Selected excerpt
----------

Liggins is Kentucky's man on defense
There have been some great nicknames given to the better defensive players over the years.
Gary Payton was known as ''The Glove.'' Others have had handles such as ''The Sheriff,'' ''The Secretary of Defense'' or ''Man of Steal.''
DeAndre Liggins doesn't have one of those catchy titles. He's just known as Kentucky's best defender.
''You have a 6-6 player with long arms who can guard a point guard, a 2-man, a 3-man, and if I wanted him to, he could probably guard the 4,'' Kentucky coach John Calipari said Friday. ''Whoever is hurting you, he can go guard.''
On Saturday, in the national semifinals, you can expect Liggins will be assigned to try and stop Connecticut All-America Kemba Walker, who has been on an incredible tear during the Huskies' run through the Big East and NCAA tournaments.
''The thing with me is taking on the challenge, being competitive, having confidence that I can stop the other guy,'' Liggins said.
The junior from Chicago has a long list of players he has shut down this season.
In the Southeastern Conference he held Chris Warren, Mississippi's leading scorer, to one first-half field goal; he limited Vanderbilt's John Jenkins to three points, all in the first half, and no field goals; and he held Bruce Ellington, South Carolina's point guard and leading scorer, to eight points.
He did it out of conference as well, holding Jared Stohl of Portland, the nation's top 3-point shooter, to a 1-for-7 effort from beyond the arc. And in the regional semifinal win over No. 1 Ohio State he took 3-point specialist Jon Diebler out of the offense for most of the second half.
There was one player, however, who got the best of Liggins and Kentucky this season - Walker.
The 6-foot-1 junior had 29 points in the Huskies' 84-67 victory in the championship game of the Maui Invitational. He was 10 of 17 from the field, including 3 of 4 from 3-point range and had six assists.
''Kemba Walker killed us. He was great offensively,'' Liggins said of the November matchup. ''We just played bad that game. We want to come out and play better Saturday.
''I have totally great respect for Kemba Walker. He is a good player. It is going to be a challenge for me. I have to be up to it and make him work for every shot.''
Walker has seen almost every kind of defense imaginable this season. Zones, matchup zones, double-teaming, bigger defenders, quicker defenders. He has beaten them all, averaging 23.9 points, 5.3 rebounds and 4.5 assists.

----------

Data listing
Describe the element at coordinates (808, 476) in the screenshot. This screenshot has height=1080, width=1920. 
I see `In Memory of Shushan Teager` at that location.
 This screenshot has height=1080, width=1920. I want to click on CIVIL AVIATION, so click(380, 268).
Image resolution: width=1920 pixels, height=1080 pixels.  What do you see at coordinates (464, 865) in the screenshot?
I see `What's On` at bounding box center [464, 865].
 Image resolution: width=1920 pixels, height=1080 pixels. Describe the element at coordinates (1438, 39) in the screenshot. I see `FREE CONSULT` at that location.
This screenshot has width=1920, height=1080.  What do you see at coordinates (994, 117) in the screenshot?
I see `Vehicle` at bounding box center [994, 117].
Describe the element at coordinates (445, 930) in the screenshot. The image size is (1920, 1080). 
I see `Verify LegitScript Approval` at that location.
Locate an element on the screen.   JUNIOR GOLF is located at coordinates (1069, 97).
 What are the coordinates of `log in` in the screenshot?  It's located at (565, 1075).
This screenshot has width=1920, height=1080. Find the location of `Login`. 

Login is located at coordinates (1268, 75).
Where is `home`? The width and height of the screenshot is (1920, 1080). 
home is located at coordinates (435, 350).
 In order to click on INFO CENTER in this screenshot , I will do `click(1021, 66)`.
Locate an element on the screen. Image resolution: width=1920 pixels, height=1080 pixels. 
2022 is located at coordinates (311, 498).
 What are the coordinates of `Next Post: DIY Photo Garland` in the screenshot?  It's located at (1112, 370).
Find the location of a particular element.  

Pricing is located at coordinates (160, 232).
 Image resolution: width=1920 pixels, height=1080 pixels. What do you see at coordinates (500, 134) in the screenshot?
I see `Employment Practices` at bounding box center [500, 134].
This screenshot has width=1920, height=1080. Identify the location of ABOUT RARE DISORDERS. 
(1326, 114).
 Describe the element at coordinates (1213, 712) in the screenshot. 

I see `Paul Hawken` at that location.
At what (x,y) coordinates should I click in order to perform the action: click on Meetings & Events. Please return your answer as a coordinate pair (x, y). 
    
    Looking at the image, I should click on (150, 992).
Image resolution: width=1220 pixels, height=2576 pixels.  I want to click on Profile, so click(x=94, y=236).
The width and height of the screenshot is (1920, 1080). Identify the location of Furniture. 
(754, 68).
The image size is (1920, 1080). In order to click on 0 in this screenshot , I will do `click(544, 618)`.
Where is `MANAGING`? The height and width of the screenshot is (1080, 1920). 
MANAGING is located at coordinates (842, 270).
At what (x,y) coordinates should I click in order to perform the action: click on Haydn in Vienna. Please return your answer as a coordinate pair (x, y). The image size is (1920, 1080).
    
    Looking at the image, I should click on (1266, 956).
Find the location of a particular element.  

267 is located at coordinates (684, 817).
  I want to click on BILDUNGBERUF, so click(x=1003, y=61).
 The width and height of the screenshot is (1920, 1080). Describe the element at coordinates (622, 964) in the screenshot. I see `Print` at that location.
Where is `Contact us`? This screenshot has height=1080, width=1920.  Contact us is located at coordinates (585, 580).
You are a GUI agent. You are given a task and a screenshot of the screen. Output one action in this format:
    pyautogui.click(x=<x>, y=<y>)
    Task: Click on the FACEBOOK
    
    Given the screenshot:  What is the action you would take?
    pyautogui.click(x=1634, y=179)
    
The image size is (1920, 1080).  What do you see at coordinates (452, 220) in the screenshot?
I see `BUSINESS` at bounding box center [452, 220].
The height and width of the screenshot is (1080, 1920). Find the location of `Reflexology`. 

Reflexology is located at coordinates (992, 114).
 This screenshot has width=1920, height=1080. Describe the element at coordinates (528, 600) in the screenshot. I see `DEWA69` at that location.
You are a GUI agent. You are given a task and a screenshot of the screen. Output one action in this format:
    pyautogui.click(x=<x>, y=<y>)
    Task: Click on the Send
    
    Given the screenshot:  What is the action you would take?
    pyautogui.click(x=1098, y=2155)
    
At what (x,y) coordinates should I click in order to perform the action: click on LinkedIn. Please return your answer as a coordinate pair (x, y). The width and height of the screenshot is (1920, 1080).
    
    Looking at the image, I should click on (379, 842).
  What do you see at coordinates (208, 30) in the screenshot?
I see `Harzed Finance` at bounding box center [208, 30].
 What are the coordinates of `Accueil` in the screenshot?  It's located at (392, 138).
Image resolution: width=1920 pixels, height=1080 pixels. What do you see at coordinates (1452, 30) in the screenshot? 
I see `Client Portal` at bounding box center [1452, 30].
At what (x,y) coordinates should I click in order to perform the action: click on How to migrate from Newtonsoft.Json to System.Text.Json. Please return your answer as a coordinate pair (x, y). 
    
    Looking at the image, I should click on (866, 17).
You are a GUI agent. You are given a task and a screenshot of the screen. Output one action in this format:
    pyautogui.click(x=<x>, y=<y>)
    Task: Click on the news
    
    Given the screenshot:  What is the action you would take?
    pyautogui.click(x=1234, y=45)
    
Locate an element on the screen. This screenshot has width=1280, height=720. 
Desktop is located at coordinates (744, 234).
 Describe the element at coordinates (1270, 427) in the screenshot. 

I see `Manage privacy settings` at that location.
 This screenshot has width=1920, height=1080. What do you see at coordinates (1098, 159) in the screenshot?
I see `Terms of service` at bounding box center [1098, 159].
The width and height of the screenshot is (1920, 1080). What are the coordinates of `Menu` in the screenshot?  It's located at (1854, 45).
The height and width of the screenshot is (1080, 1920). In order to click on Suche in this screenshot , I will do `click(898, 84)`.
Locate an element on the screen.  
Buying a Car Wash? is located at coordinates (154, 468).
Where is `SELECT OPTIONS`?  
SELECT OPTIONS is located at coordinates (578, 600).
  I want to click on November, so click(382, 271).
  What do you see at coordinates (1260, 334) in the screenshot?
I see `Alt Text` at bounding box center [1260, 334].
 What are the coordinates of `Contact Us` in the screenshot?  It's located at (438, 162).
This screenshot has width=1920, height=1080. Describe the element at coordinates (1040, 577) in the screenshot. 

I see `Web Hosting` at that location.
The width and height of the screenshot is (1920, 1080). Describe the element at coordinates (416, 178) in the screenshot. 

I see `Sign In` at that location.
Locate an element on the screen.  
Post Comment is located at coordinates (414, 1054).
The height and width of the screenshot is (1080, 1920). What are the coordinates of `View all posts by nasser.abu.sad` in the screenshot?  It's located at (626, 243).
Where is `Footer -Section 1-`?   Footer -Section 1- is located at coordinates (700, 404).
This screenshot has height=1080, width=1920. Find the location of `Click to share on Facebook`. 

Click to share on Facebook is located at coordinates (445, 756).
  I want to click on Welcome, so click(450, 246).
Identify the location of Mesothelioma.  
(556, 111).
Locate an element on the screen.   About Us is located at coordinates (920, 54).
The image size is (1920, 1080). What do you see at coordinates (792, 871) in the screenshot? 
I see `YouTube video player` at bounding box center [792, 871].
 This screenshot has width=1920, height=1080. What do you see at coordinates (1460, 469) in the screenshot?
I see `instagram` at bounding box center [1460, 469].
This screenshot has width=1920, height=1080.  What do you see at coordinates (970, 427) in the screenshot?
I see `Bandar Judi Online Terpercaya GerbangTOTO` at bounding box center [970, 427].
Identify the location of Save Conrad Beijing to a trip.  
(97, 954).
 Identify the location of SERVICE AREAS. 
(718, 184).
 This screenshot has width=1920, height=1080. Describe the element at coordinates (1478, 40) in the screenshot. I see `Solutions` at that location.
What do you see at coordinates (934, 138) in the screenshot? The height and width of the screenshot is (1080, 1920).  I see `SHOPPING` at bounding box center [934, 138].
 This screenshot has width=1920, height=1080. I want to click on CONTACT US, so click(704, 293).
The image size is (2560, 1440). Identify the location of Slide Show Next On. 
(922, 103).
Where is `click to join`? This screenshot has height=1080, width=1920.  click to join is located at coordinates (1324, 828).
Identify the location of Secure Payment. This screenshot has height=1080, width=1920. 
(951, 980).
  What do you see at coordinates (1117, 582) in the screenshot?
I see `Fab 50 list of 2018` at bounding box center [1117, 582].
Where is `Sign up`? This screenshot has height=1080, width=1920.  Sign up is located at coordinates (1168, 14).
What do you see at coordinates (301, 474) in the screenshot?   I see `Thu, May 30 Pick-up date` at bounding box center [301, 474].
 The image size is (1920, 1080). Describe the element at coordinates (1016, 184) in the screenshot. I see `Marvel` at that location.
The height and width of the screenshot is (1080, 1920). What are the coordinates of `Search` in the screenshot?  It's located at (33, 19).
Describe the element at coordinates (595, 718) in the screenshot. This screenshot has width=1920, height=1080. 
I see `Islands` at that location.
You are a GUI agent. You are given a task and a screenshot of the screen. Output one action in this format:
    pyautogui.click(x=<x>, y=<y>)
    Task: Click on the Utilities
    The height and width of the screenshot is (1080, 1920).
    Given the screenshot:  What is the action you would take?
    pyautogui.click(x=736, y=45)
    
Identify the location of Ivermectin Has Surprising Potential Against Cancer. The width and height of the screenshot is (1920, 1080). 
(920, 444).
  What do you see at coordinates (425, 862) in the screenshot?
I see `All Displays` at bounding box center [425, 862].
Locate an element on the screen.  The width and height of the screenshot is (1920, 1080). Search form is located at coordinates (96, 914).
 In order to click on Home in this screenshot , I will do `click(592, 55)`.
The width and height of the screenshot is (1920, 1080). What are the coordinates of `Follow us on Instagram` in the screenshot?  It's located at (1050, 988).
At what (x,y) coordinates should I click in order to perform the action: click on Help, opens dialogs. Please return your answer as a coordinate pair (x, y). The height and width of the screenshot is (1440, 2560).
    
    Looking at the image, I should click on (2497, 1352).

----------

Challenges
**a)** Extract the passage of the Liggins article starting at "The 6-foot-1 junior" and ending at "had six assists.".
**b)** In the article about DeAndre Liggins, how many points did Kemba Walker score in the Huskies' victory in the championship game of the Maui Invitational?
The records have no connection to the article about DeAndre Liggins.

Solutions to the problems
**a)**
The 6-foot-1 junior had 29 points in the Huskies' 84-67 victory in the championship game of the Maui Invitational. He was 10 of 17 from the field, including 3 of 4 from 3-point range and had six assists.

**b)** 29 points.